Given data

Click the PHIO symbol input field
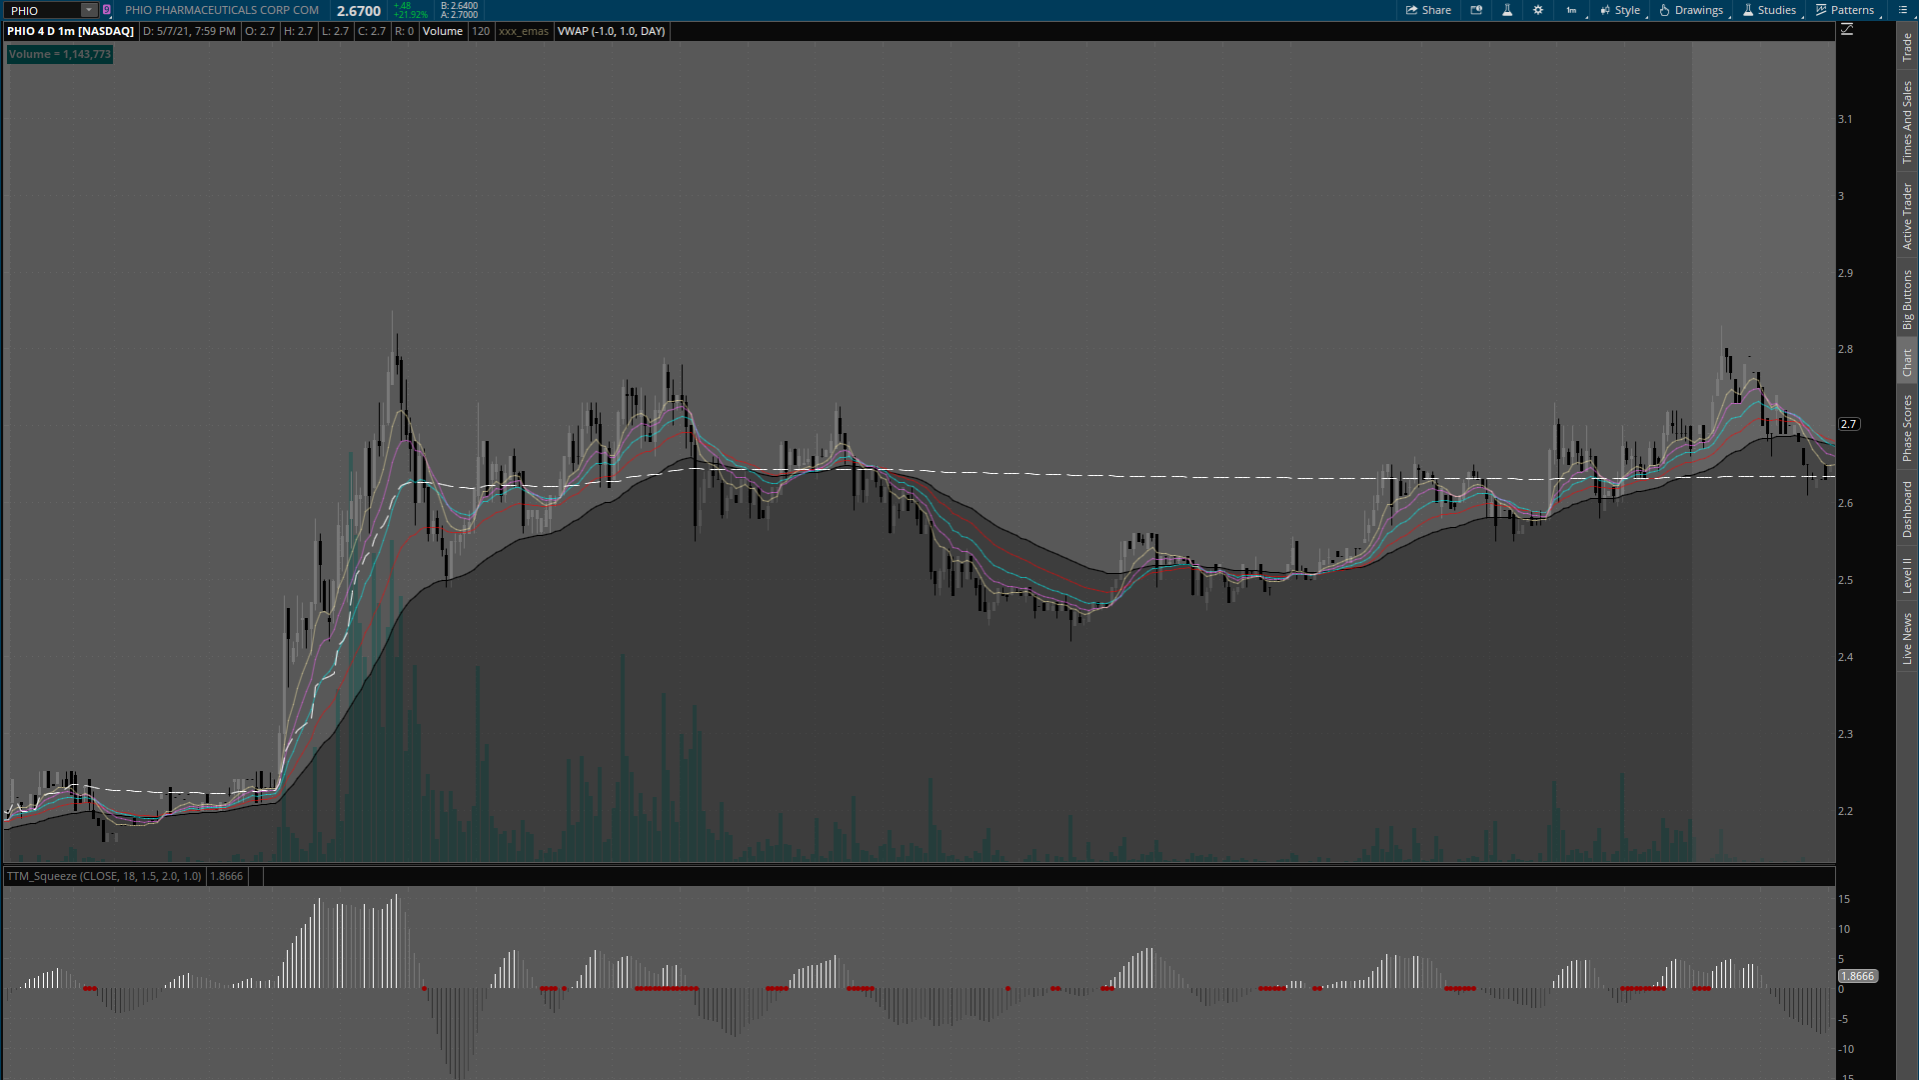The width and height of the screenshot is (1919, 1080). click(x=42, y=10)
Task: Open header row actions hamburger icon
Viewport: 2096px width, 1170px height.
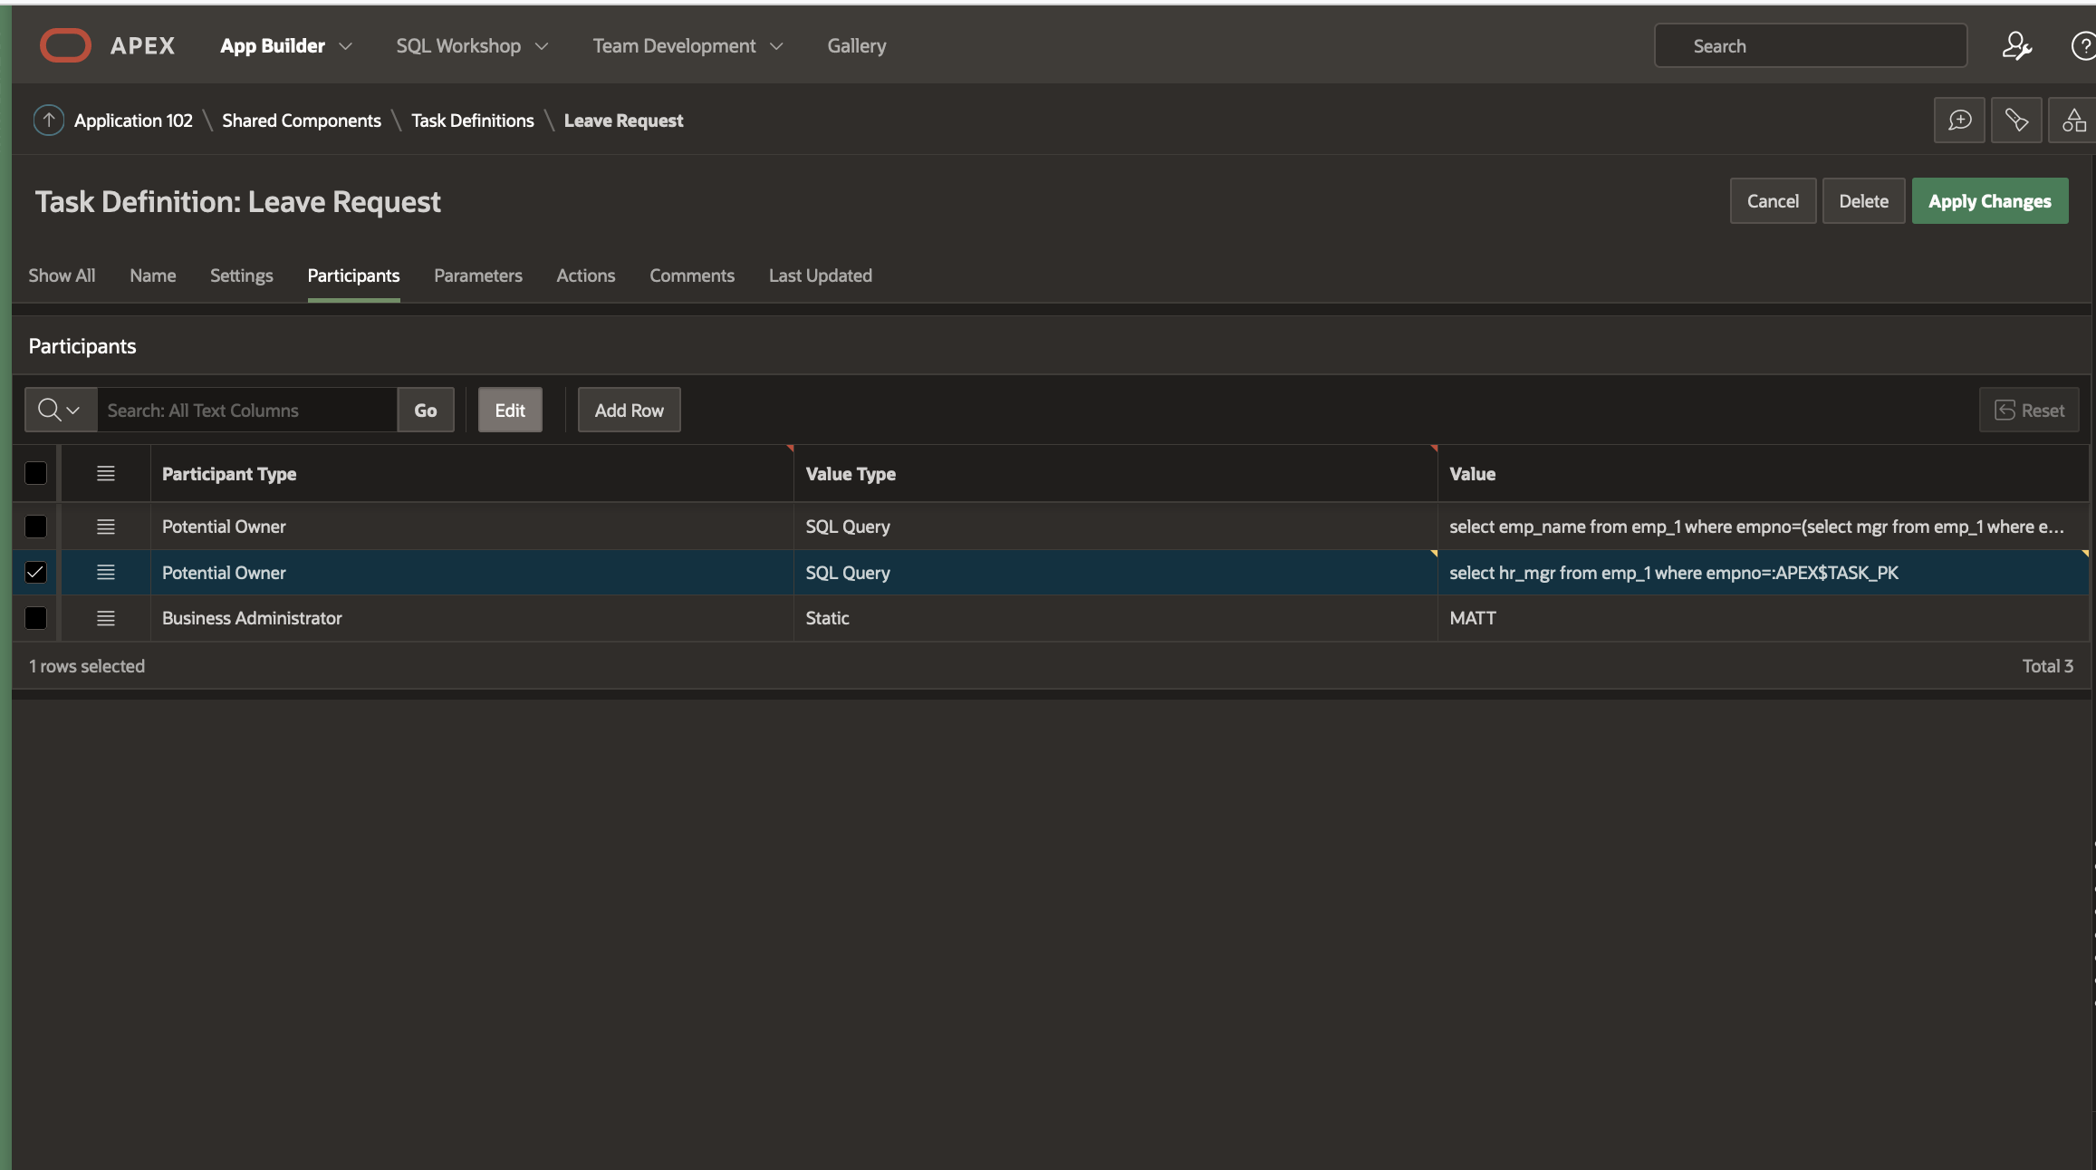Action: click(x=105, y=473)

The problem
Reproduce the preceding material exactly, skipping pictures.

Answer section
Click the PHIO symbol input field
The width and height of the screenshot is (1919, 1080). click(x=42, y=10)
Task: Open header row actions hamburger icon
Viewport: 2096px width, 1170px height.
Action: click(x=105, y=473)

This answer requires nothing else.